India to Reduce Stakes in Five State-Run Banks


India to Reduce Stakes in Five State-Run Banks
The Indian government is to trim its stakes in five state-run banks, potentially through direct stake sales or by allowing the banks to raise funds from large investors. This would help meet minimum public shareholding norms and boost the banks' capital, a government official said, speaking on condition of anonymity.
The banks involved are UCO Bank, Central Bank of India, Indian Overseas Bank, Bank of Maharashtra, and Punjab and Sind Bank. DIPAM can monitor the stake sales, and the banks can also sell shares directly to institutional investors. The government aims to bring down its stake in these banks below 75%.
Such steps will increase the banks' liquidity, and they can further lend money. This will be an essential step as the banking sector gears up for asset quality issues during a slowing down economy. The shares of UCO Bank rose by 20 percent after the announcement, the sharpest gain since October 2003, and Indian Overseas Bank also surged 20 percent, its largest jump since May 2009.
Despite mixed performance in the broader banking sector over the past year, state-run banks have gained favor with investors. The Nifty PSU Bank index has risen nearly 4% in the last 12 months, outperforming the NSE Nifty Private Bank index, which fell by 3.6%.
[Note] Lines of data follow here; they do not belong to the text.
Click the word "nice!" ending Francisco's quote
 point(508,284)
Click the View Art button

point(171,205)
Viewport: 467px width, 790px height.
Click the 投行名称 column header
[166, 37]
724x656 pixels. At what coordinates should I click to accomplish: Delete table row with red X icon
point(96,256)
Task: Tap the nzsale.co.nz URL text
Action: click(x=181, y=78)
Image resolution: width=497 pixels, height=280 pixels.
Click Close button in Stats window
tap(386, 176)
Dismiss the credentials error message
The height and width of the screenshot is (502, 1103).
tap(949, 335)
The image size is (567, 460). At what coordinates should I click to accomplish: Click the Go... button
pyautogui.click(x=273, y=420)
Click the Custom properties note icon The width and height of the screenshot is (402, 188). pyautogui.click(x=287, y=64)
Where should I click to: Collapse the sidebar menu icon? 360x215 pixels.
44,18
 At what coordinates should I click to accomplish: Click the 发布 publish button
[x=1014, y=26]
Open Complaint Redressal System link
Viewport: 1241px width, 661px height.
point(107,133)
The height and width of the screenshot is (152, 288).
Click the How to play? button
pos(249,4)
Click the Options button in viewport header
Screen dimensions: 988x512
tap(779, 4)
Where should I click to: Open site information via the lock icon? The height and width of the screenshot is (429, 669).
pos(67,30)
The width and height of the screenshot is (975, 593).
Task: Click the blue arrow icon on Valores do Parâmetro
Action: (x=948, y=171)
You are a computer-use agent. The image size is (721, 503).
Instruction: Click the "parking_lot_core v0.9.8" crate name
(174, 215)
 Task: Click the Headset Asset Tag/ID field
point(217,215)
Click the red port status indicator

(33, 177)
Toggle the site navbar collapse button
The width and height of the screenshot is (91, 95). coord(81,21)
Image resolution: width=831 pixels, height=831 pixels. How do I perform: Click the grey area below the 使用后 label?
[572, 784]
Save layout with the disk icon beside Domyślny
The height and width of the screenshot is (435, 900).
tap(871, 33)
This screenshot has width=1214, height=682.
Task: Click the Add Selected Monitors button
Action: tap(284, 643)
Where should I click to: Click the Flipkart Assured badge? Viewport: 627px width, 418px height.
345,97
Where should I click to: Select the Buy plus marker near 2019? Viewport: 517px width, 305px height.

Valuation data shows that shares of the five banks are being sold at higher price-to-book multiples than their larger peers. The largest lender in India, State Bank of India, carries a price-to-book ratio of 1.44 while the ratios for Central Bank of India, UCO Bank, Indian Overseas Bank, Punjab and Sind Bank, and Bank of Maharashtra stand between 1.43 and 3.62, Bloomberg data show.
Reductions in stakes indicate the continuing effort of the government to make the state-owned lenders comply with regulatory requirements but still improve financial health.